▶ [Exercise requirements]:
The lines below starting at the line containing "Where should I click to: Click the CD" and ending at the line containing "Where should I click to: Click the Crm" are to be repeated exactly, with both ends kept and nothing else added.

▶ [Available data]:
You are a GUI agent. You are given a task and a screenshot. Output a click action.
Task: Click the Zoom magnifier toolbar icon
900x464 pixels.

---

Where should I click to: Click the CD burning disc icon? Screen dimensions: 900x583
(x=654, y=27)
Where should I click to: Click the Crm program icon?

▶ [Written response]:
Where should I click to: Click the CD burning disc icon? Screen dimensions: 900x583
(x=654, y=27)
Where should I click to: Click the Crm program icon?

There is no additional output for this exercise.